Exercise material start
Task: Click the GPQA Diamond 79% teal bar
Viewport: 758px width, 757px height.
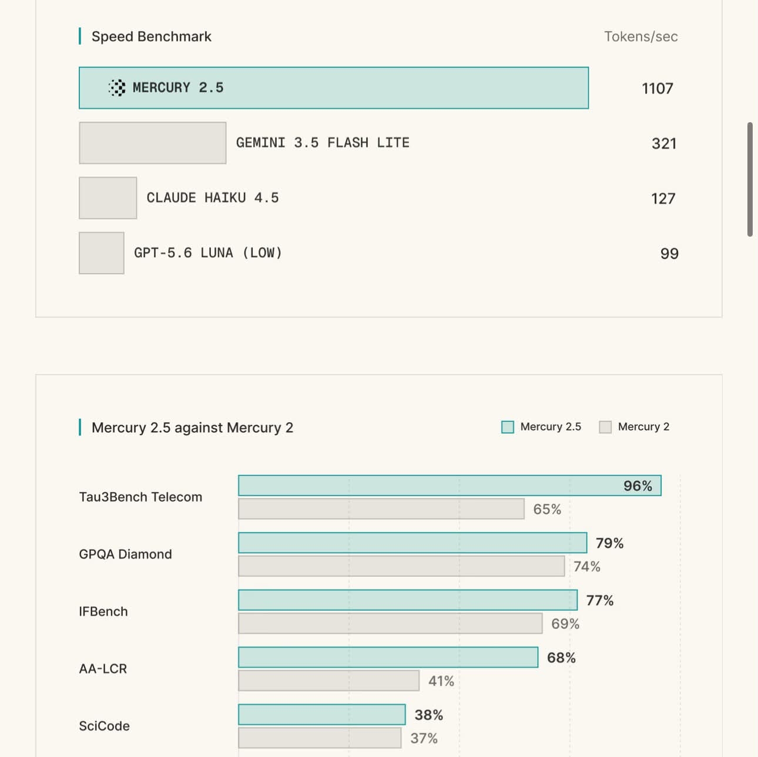Action: click(x=412, y=543)
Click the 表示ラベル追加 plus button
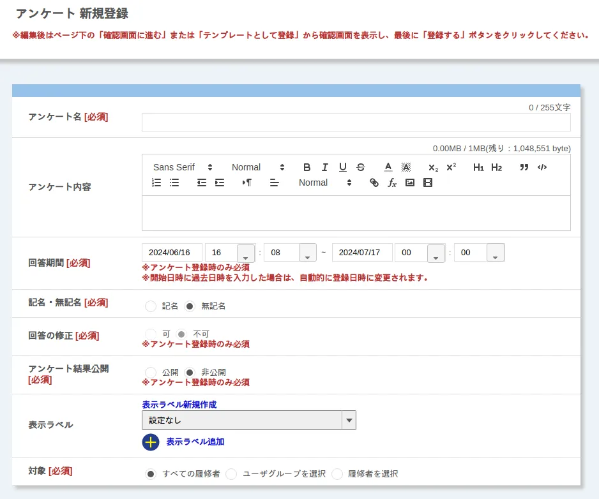 (x=151, y=442)
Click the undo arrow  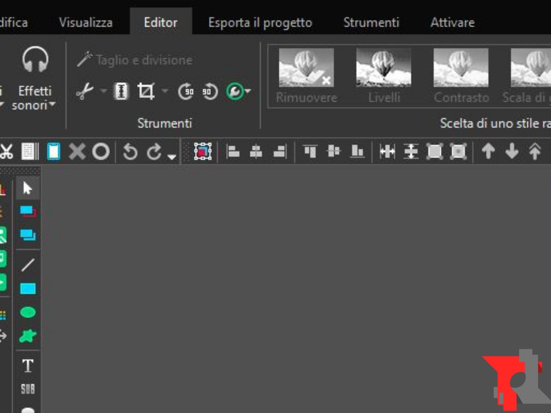130,151
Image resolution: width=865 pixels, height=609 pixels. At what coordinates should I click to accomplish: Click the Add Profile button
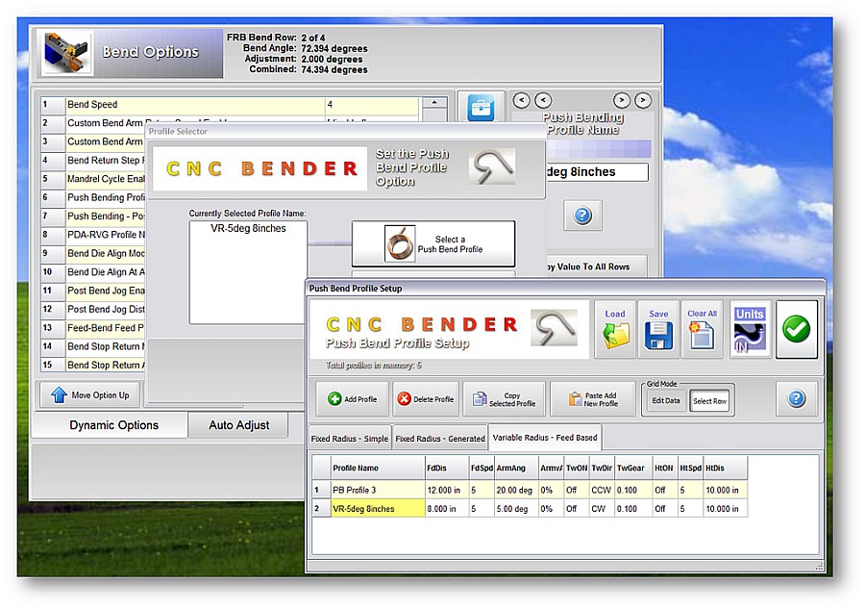pyautogui.click(x=353, y=399)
Exercise material end
Please output everything from the line containing "Image resolution: width=865" down to the end of the items, word for word, leaving the pictures out.

> _Exercise result_:
Image resolution: width=865 pixels, height=609 pixels. At what coordinates should I click to accomplish: Click the Add Profile button
pyautogui.click(x=353, y=399)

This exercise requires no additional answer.